- Born: 17 July 1935 Auckland, New Zealand
- Died: 31 July 2006 (aged 71) Auckland, New Zealand
- Occupation: Author; editor; academic;
- Education: University of Auckland (Ph.D. in anthopology)
- Subject: Māori culture
- Years active: 1962–2006
- Spouse: Gordon Walters ​ ​(m. 1963; died 1995)​
- Children: 2

= Margaret Orbell =

New Zealand author, editor and academic (1935-2006)

Margaret Rose Orbell (17 July 1935 – 31 July 2006) was a New Zealand author, editor and academic. She was an associate professor of Māori at the University of Canterbury from 1976 to 1994. During her career, Orbell wrote several books on Māori literature and culture, edited numerous collections of songs, poetry and stories, and brought Māori works to a wider and international audience. She was an editor of bilingual magazine Te Ao Hou / The New World in the 1960s, and expanded the magazine's literary and historical content. In 2002, she was appointed a Companion of the New Zealand Order of Merit, for services to Māori and literature.

==Life and career==
Orbell was born in Auckland and attended St Cuthbert's College. She later graduated from the University of Auckland, where she completed a Masters of Arts in English. In 1963, she married Gordon Walters, an artist. They had two children, and he died in 1995.

From 1962 to 1966 Orbell was the editor of bilingual quarterly Te Ao Hou / The New World, published by New Zealand's Māori Affairs Department and printed by Pegasus Press. During her time as editor, she ensured more literary content was included in the journal, and increased the number of translations of historical Māori texts. Her husband helped with the design and arranged for more artwork to be published in its pages.

-- COLLECTED DATA --
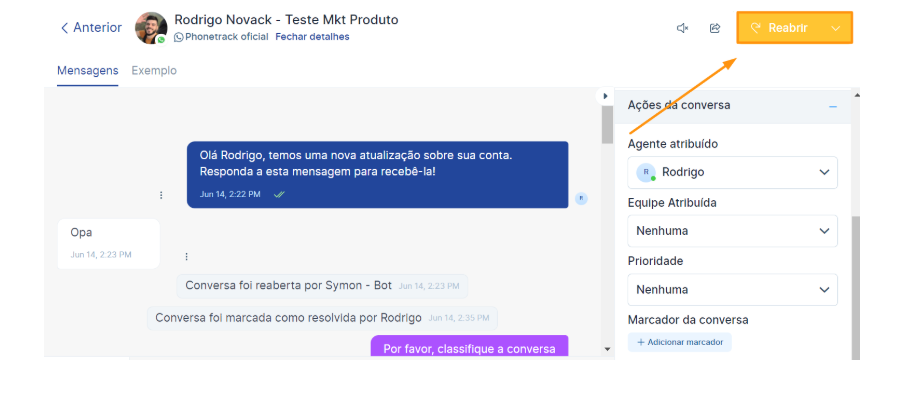Click the small agent avatar beside blue message

pyautogui.click(x=581, y=198)
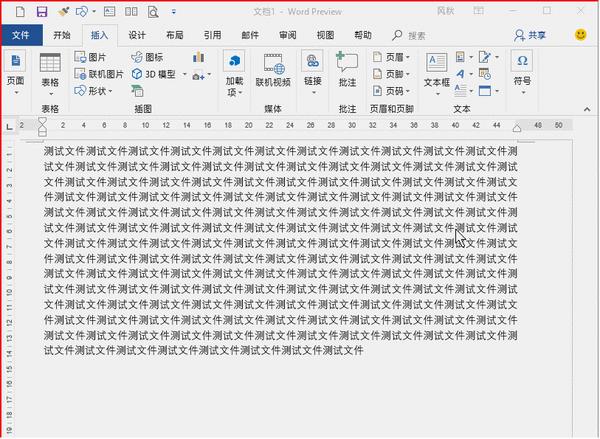
Task: Click the Share (共享) button
Action: point(530,35)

-- AIM --
Carry on the text about Margaret Orbell, picking up after its last sentence. This material has nothing to do with the text about Margaret Orbell.

-- OUTPUT --
During Orbell's work as editor of Te Ao Hou, she discovered that the Alexander Turnbull Library contained an extensive collection of untranslated Māori manuscripts containing Māori songs, poems and stories. Inspired by this discovery and determined to bring this literature to a wider audience, she returned to the University of Auckland to complete a Ph.D. in anthropology; her thesis was about waiata aroha (Māori love songs).

After lecturing in Māori at the University of Auckland between 1974 and 1975, Orbell moved to the University of Canterbury and became the associate professor of Māori. She retired in 1994 to return to Auckland and become a full time writer.

Orbell published a number of collections of Māori songs and folktales between 1968 and 1995, including many works that might otherwise have been lost. The Oxford Companion to New Zealand Literature wrote that her main achievement in these books was "to preserve fidelity to the Māori texts and their cultural connotations while arranging, introducing and translating them in ways that make them accessible to other cultures".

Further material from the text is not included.